WSDM2021

Abstractive Opinion Tagging

Qintong Li 1 Piji Li 2 Xinyi Li 3 Zhumin Chen 1 Zhaochun Ren 1 Maarten de Rijke 4
1Shandong University, China
2Tencent AI Lab, China
3National University of Defense Technology, China
4University of Amsterdam & Ahold Delhaize, Netherlands

In e-commerce, opinion tags refer to a ranked list of tags provided by the e-commerce platform that reflect characteristics of reviews of an item.

To assist consumers to quickly grasp a large number of reviews about an item, opinion tags are increasingly being applied by e-commerce platforms.

Current mechanisms for generating opinion tags rely on either manual labelling or heuristic methods, which is time-consuming and ineffective.

In this paper, we propose the abstractive opinion tagging task, whose aim it is to automatically generate a ranked list of opinion tags that are based on but need not occur in a given set of user-generated reviews.

The abstractive opinion tagging task comes with three main challenges: (1) the noisy nature of reviews; (2) the formal nature of opinion tags vs. the colloquial language usage in reviews; and (3) the need to distinguish between different items with very similar aspects.

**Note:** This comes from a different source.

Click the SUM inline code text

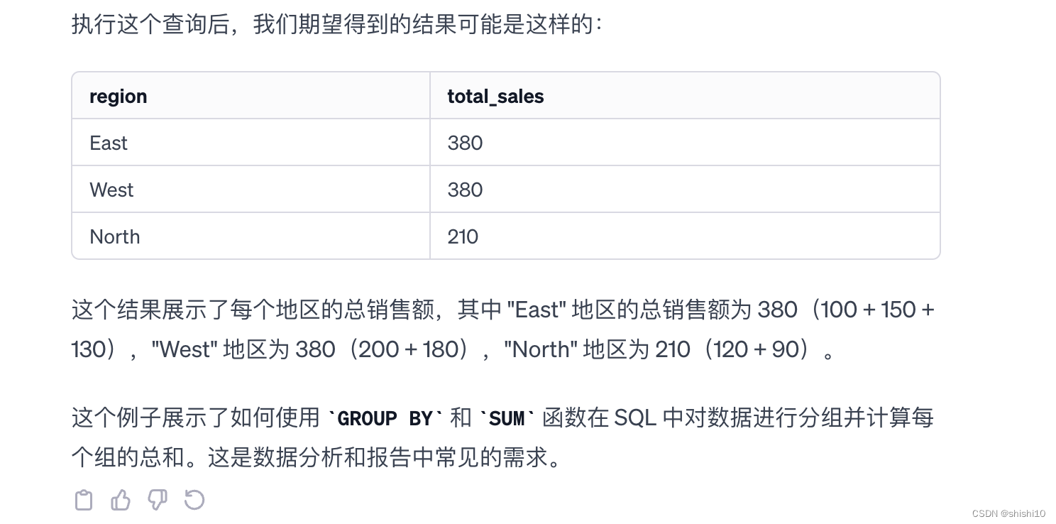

To address these challenges, we propose an abstractive opinion tagging framework, named AOT-Net, to generate a ranked list of opinion tags given a large number of reviews. First, a sentence-level salience estimation component estimates each review's salience score.

Next, a review clustering and ranking component ranks reviews in two steps: first, reviews are grouped into clusters and ranked by cluster size; then, reviews within each cluster are ranked by their distance to the cluster center.

Finally, given the ranked reviews, a rank-aware opinion tagging component incorporates an alignment feature and alignment loss to generate a ranked list of opinion tags.

To facilitate the study of this task, we create and release a large-scale dataset eComTag from real-world e-commerce websites.

Extensive experiments conducted on the eComTag dataset verify the effectiveness of the proposed AOT-Net in terms of various evaluation metrics.